TASK INSTRUCTIONS = Rewrite the entries from the line with "Click the copy" up to and including the line with "pos(310,129)", requests included, scaling every coordinate in the answers by 2.3 and rounding to whole numbers with halves going up.

Stored records
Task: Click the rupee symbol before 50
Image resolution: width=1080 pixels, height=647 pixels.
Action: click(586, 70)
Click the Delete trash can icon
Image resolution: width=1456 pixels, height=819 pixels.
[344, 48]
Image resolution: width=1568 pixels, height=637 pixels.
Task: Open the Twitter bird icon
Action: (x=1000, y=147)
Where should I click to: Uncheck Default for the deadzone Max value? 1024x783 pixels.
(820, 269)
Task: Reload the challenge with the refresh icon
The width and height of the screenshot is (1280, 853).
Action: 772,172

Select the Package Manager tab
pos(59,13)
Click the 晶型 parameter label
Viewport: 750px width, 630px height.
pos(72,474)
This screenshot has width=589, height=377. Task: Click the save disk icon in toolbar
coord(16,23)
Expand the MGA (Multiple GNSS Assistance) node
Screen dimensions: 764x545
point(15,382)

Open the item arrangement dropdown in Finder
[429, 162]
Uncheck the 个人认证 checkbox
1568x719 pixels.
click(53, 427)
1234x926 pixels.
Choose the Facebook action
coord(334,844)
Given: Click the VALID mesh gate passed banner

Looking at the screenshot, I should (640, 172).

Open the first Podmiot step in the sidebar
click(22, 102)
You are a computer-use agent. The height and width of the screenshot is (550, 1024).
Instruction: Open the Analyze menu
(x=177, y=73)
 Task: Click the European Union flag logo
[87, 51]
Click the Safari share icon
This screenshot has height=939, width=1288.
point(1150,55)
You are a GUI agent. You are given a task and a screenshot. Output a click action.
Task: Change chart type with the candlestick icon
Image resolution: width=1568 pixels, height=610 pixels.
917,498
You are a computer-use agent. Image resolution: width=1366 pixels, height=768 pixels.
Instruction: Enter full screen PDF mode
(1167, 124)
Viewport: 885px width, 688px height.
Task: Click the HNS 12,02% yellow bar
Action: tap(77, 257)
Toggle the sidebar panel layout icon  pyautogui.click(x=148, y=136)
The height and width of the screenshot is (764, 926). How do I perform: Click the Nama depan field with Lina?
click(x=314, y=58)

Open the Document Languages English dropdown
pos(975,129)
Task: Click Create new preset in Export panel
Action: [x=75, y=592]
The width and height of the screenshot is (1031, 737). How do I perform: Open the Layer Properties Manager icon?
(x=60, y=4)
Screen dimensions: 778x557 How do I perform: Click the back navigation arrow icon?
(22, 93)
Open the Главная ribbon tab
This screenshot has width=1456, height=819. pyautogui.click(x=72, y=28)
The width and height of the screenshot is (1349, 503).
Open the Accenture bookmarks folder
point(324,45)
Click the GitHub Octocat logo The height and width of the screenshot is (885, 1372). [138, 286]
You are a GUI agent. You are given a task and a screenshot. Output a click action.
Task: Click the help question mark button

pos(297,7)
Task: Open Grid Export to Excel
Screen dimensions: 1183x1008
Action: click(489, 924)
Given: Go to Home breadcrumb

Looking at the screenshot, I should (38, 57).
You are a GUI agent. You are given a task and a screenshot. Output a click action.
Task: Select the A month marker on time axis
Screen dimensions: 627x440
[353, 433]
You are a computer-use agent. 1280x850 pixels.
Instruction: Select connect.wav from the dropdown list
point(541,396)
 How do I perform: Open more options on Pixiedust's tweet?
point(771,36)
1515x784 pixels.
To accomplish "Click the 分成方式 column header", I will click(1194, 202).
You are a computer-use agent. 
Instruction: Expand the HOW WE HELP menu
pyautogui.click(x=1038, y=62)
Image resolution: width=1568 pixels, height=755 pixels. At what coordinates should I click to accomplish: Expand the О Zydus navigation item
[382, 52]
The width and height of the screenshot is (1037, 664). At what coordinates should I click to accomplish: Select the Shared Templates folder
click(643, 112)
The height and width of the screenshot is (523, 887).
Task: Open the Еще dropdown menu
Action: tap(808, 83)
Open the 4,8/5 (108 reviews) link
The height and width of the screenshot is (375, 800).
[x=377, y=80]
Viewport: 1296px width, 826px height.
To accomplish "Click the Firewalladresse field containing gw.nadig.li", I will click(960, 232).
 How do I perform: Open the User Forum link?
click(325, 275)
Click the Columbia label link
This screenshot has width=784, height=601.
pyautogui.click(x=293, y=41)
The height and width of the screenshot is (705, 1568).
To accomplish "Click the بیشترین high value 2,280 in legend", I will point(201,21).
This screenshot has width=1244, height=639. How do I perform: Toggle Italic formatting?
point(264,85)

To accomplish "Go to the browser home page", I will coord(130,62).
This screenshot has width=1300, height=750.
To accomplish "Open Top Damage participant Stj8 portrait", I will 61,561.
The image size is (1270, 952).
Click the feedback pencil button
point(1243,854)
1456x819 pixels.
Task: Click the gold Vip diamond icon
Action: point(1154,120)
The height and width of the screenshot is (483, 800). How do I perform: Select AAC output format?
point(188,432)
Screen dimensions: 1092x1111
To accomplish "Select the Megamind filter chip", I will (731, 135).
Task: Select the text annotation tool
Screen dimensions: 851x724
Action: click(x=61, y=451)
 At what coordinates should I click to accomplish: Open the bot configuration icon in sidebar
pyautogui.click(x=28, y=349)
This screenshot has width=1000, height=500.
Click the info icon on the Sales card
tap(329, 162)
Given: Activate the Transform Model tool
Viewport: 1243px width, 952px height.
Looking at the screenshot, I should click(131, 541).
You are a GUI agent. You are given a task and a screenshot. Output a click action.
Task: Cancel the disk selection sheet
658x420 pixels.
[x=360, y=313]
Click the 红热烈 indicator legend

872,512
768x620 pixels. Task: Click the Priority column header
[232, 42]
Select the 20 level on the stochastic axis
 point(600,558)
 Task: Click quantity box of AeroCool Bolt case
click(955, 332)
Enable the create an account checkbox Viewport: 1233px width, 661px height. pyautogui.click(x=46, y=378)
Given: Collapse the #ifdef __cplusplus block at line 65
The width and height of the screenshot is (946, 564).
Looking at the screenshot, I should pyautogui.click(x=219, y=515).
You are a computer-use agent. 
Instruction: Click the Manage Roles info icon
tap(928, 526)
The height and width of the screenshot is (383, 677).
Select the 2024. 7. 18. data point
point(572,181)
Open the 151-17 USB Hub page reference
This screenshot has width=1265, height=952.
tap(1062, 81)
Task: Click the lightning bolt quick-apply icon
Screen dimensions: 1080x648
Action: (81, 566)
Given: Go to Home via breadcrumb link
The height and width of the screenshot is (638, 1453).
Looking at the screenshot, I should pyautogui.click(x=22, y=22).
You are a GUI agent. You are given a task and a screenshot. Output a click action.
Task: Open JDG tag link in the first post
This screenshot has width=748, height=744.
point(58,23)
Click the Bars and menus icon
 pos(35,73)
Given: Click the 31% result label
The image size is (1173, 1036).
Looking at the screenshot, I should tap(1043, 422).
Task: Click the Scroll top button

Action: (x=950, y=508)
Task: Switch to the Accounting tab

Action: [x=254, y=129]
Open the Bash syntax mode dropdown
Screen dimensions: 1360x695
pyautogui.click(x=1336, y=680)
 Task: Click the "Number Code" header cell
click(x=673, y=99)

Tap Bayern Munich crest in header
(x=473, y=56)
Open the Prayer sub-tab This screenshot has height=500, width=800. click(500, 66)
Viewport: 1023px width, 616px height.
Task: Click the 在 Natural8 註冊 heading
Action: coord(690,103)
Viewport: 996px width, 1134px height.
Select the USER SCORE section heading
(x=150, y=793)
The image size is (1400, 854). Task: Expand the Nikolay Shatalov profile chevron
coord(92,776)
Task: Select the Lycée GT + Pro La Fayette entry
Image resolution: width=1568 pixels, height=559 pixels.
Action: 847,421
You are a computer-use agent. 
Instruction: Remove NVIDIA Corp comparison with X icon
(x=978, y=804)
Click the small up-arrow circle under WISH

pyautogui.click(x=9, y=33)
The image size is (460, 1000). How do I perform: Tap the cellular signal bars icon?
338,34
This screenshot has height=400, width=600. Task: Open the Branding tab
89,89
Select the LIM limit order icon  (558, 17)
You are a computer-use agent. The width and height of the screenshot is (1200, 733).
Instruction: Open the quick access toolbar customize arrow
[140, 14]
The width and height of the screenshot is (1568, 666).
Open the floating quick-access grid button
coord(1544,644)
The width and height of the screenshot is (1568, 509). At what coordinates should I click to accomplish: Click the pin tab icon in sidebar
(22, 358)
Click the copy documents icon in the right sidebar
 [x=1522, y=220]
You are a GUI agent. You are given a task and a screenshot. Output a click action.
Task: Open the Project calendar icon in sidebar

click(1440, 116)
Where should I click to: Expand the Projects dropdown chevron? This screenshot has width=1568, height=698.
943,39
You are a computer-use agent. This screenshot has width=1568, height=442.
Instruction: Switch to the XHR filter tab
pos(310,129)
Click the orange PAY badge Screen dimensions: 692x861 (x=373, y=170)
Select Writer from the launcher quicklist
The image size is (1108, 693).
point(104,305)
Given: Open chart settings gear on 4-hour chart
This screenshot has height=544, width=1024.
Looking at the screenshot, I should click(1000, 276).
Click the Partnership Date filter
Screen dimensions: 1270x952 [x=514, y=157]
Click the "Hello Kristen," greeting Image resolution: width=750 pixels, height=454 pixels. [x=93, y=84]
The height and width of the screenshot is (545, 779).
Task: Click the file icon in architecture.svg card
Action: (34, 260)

COMPLETE RESPONSE =
Click the copy documents icon in the right sidebar
 [x=3501, y=506]
You are a GUI agent. You are given a task and a screenshot. Output a click action.
Task: Open the Project calendar icon in sidebar

click(3312, 267)
Where should I click to: Expand the Projects dropdown chevron? This screenshot has width=1568, height=698.
2169,90
You are a computer-use agent. This screenshot has width=1568, height=442.
Instruction: Switch to the XHR filter tab
pos(713,297)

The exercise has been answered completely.